Al Jazeera qualifie ce boycott de « plus grand de l'histoire de l'Eurovision », ses articles citant comme motif la « guerre génocidaire » menée par Israël contre les Palestiniens à Gaza. Depuis le début du conflit en octobre 2023, plus de 72 740 Palestiniens auraient été tués selon les chiffres rapportés par la chaîne. RTVE, le diffuseur public espagnol habituellement présenté comme l'un des grands soutiens de l'Eurovision, a non seulement boycotté la compétition mais a également refusé de diffuser le show — une décision signalée comme symbole de la rupture.

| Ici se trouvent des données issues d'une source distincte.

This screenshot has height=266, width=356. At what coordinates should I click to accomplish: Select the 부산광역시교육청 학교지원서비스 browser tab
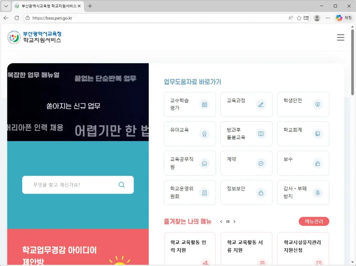click(45, 6)
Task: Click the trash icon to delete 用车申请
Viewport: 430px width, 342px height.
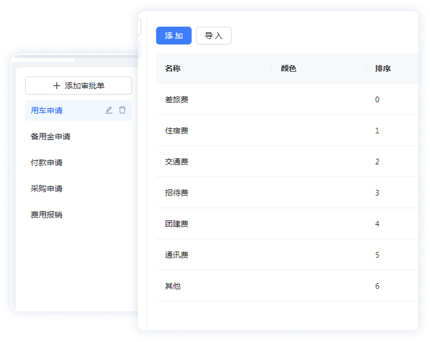Action: [x=122, y=110]
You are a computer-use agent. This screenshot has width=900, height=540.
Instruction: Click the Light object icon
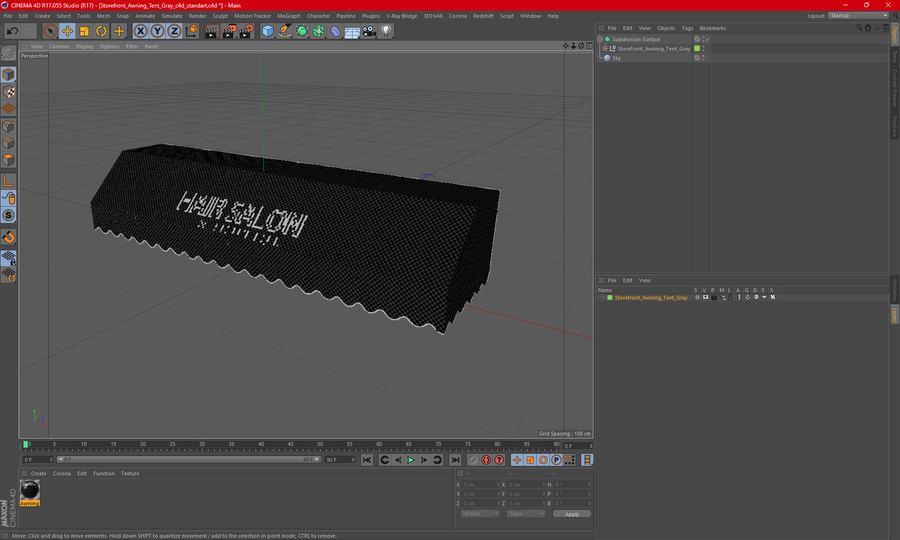[386, 31]
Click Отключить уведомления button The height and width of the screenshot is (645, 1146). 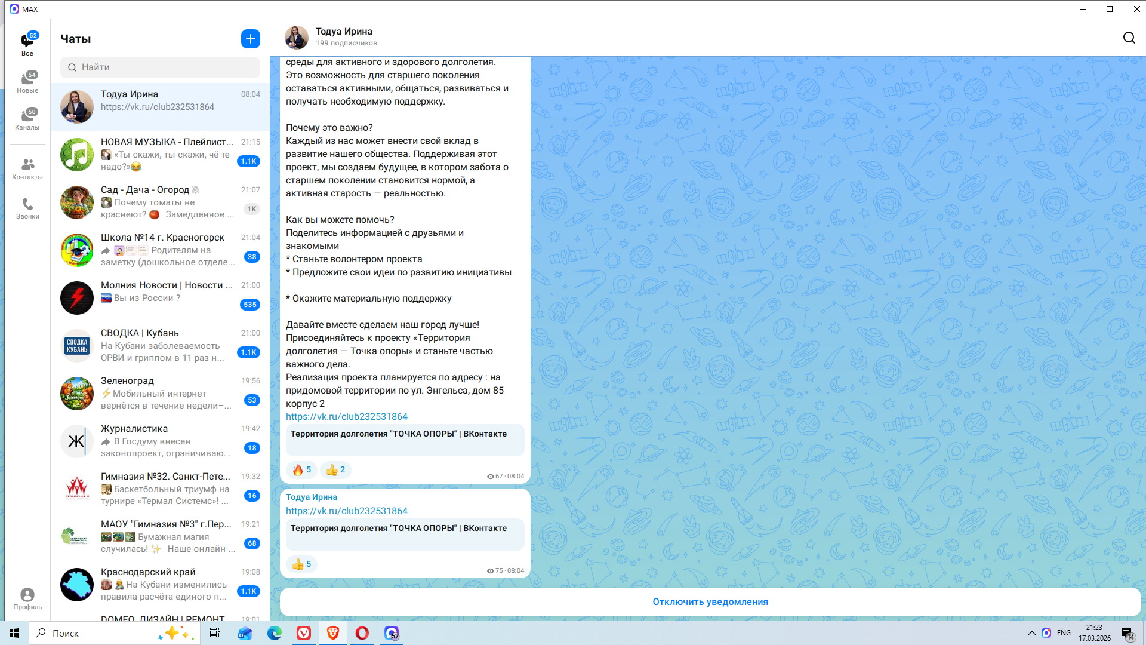tap(710, 602)
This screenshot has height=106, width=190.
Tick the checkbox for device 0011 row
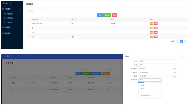click(28, 37)
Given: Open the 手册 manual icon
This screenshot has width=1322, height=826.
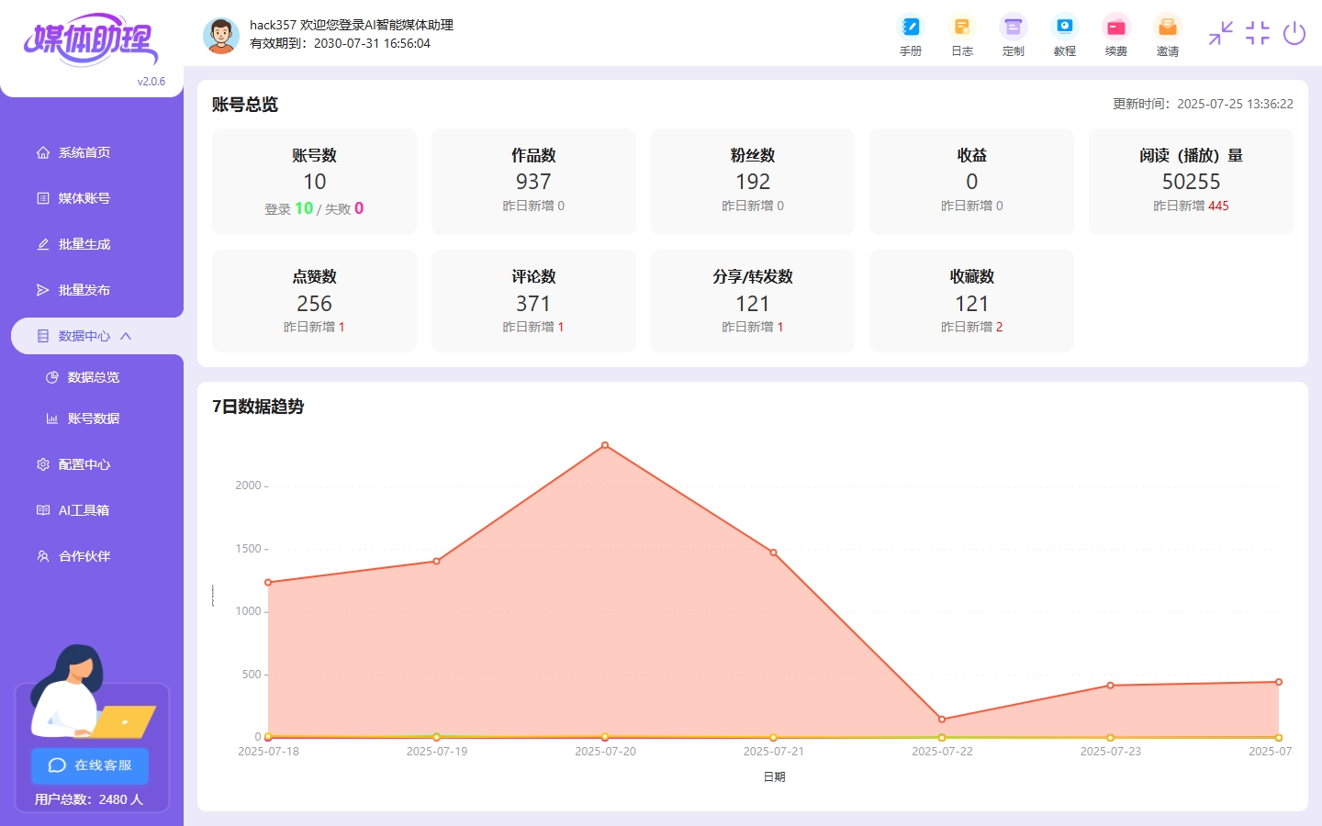Looking at the screenshot, I should pos(910,35).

La couverture d'Al Jazeera souligne aussi le resserrement des règles de vote décidé par les organisateurs de l'Eurovision cette année, à la suite d'allégations selon lesquelles Israël aurait mené une campagne de lobbying intense pour obtenir des votes. La chaîne rapporte par ailleurs qu'en demi-finale, quatre personnes avaient été expulsées pour avoir tenté de perturber la prestation du représentant israélien, le chanteur Noam Bettan, auteur du titre Michelle. Des centaines de manifestants pro-palestiniens avaient défilé aux abords du Wiener Stadthalle avant la grande finale, et un concert alternatif avait été organisé la veille sous le slogan « No stage for genocide ».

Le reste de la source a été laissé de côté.